## Activity
Pictures are to be skipped. Retype exactly the lines from the top of the material through the one with "Terms and Conditions (275, 2332)", and only those.

****************************************

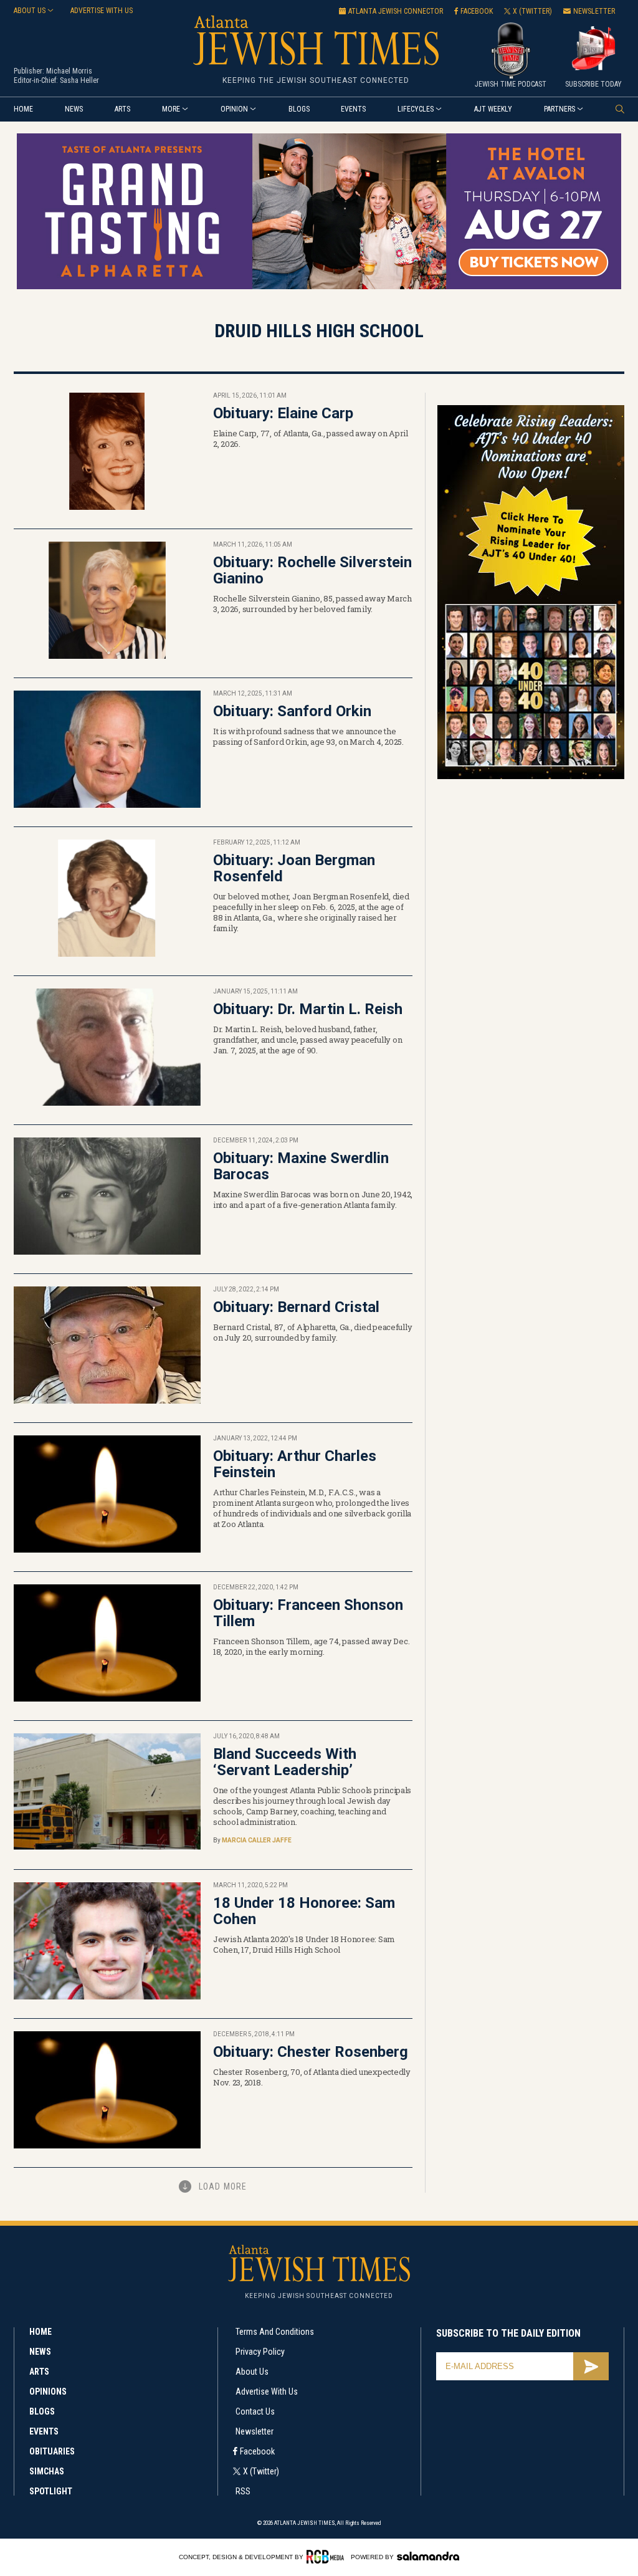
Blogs (299, 109)
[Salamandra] (428, 2556)
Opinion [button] (234, 109)
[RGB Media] (327, 2557)
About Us (252, 2372)
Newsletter (255, 2431)
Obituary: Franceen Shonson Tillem (308, 1613)
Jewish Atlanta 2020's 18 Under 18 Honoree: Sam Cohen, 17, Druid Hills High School (304, 1944)
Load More (223, 2186)
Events (353, 109)
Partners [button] (559, 109)
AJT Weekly (493, 109)
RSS (243, 2491)
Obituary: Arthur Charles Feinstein (294, 1464)
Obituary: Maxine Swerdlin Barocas (301, 1166)
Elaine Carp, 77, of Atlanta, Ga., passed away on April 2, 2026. (310, 438)
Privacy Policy (260, 2352)
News (74, 109)
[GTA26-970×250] (319, 287)
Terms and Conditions (275, 2332)
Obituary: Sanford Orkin (292, 711)
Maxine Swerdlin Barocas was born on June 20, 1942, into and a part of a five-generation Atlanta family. (312, 1199)
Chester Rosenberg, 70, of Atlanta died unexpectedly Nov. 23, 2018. (312, 2077)
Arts (122, 109)
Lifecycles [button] (416, 109)
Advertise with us (101, 10)
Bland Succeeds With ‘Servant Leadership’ (284, 1762)
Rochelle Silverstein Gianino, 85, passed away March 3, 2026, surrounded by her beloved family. (312, 604)
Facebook (257, 2451)
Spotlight (50, 2491)
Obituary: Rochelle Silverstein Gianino (312, 570)
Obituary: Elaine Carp (283, 413)
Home (23, 109)
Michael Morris (69, 71)
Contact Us (255, 2411)
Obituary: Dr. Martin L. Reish (307, 1009)
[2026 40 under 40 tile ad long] (530, 777)
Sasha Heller (79, 80)
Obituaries (52, 2451)
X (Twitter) (261, 2471)
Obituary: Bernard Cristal (296, 1307)
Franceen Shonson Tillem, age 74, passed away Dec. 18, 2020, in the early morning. (311, 1646)
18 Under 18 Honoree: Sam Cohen (304, 1911)
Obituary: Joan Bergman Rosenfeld (294, 868)
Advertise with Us (267, 2391)
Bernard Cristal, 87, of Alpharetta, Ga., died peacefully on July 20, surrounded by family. (312, 1332)
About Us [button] (29, 10)
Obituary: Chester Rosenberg (310, 2052)
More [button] (171, 109)
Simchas (46, 2471)
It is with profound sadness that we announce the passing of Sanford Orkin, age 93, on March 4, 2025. (308, 736)
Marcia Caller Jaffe (257, 1840)
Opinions (48, 2391)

****************************************

## Task result
Blogs (299, 109)
[Salamandra] (428, 2556)
Opinion [button] (234, 109)
[RGB Media] (327, 2557)
About Us (252, 2372)
Newsletter (255, 2431)
Obituary: Franceen Shonson Tillem (308, 1613)
Jewish Atlanta 2020's 18 Under 18 Honoree: Sam Cohen, 17, Druid Hills High School (304, 1944)
Load More (223, 2186)
Events (353, 109)
Partners [button] (559, 109)
AJT Weekly (493, 109)
RSS (243, 2491)
Obituary: Arthur Charles Feinstein (294, 1464)
Obituary: Maxine Swerdlin Barocas (301, 1166)
Elaine Carp, 77, of Atlanta, Ga., passed away on April 2, 2026. (310, 438)
Privacy Policy (260, 2352)
News (74, 109)
[GTA26-970×250] (319, 287)
Terms and Conditions (275, 2332)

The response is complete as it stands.